======== Exercise inputs ========

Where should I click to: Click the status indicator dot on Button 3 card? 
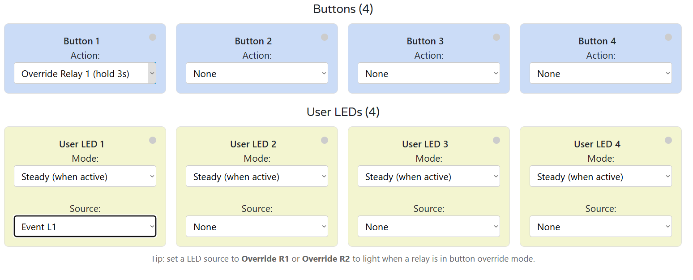click(x=496, y=38)
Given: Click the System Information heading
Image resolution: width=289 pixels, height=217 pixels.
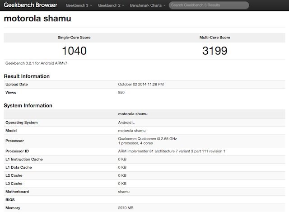Looking at the screenshot, I should point(28,105).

========

• What you are asked to do:
Return every line of the listing above word for word, leaving out the pictures.

• Solution:
Where should I click to: Click the status indicator dot on Button 3 card? 
click(x=496, y=38)
Given: Click the System Information heading
Image resolution: width=289 pixels, height=217 pixels.
Looking at the screenshot, I should point(28,105).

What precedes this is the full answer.